A monotonicity formula for a classical free boundary problem
Aram Karakhanyan
TL;DR
We address a free boundary problem for local minimizers of $J(u)=\int_{\Omega}|\nabla u|^2+\lambda\,\chi_{\{u>0\}}$ by constructing a monotone density $K(r)=\frac{1}{|B_r|}\int_{B_r}\chi_{\{u>0\}}$. The approach combines a generalized maximum-principle framework with blow-up analysis, showing that $K(r)$ is nondecreasing and that blow-up limits are homogeneous of degree one; equality characterizes conical positivity sets.
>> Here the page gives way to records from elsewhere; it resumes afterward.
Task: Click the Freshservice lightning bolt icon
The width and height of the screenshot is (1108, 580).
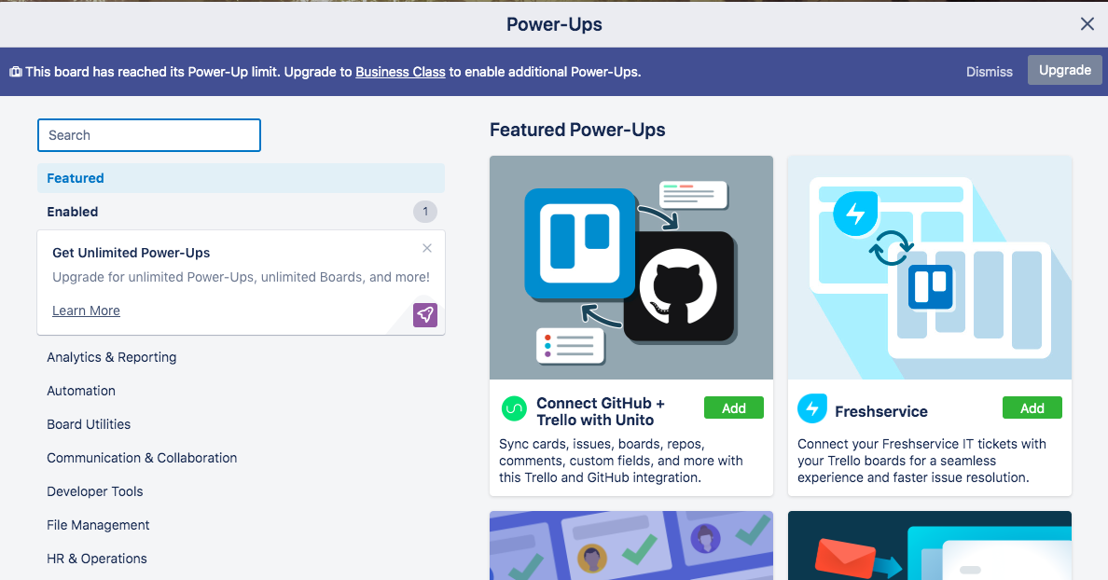Action: point(812,408)
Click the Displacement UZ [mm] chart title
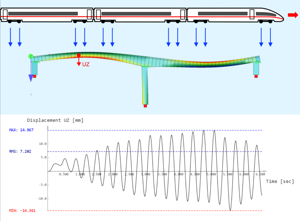 coord(55,120)
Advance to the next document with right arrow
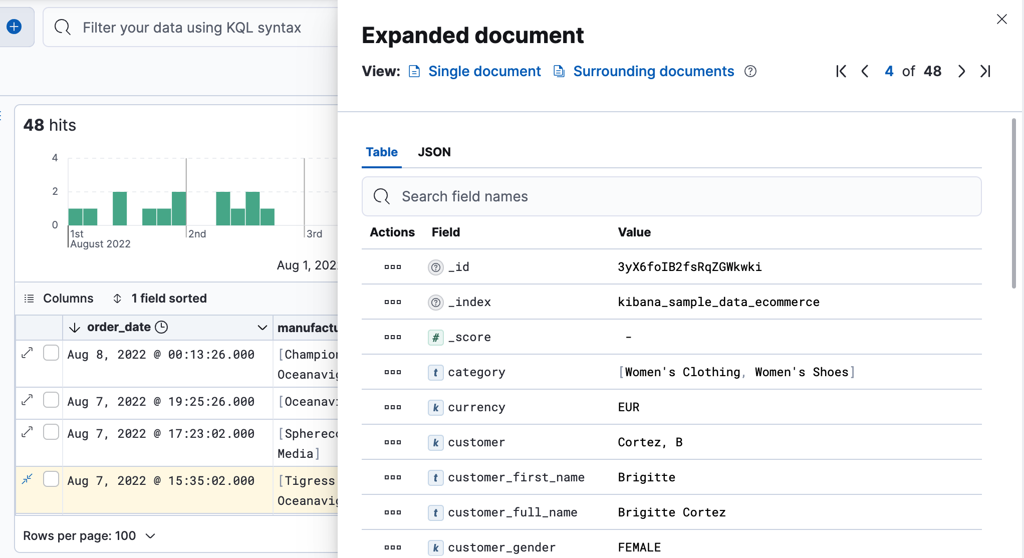 click(x=961, y=71)
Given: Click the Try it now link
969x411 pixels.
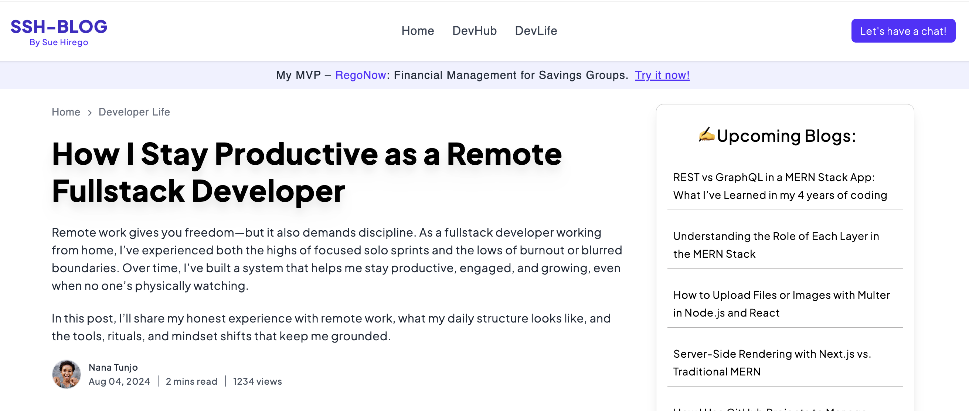Looking at the screenshot, I should (x=662, y=75).
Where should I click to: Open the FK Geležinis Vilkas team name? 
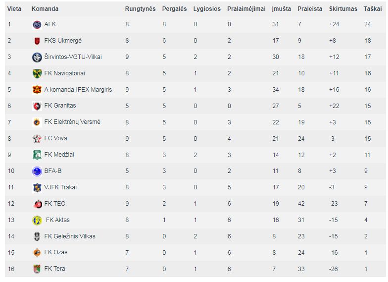coord(70,236)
The analysis hinges on a function $w=\nabla u\cdot x-u$ satisfying $a_{ij}w_{ij}=b\cdot\nabla w$, and a case-by-case study (Cases 1–3) to force the vanishing of a key parameter $\ell^2$, with an Appendix establishing mean-curvature/regularity consequences at regular free-boundary points. Overall, the paper provides a robust monotonicity formula for a classical free boundary problem and clarifies the structure and rigidity of blow-up limits.
Abstract
We construct a monotonicity formula for the free boundary problem of the form $Δu=μ$, where $μ$ is a Radon measure. It implies that the blow up limits of solutions are homogenous functions of degree one. The first formula is new even for classical Laplace operator. Our method of proof uses a careful application of the strong maximum principle.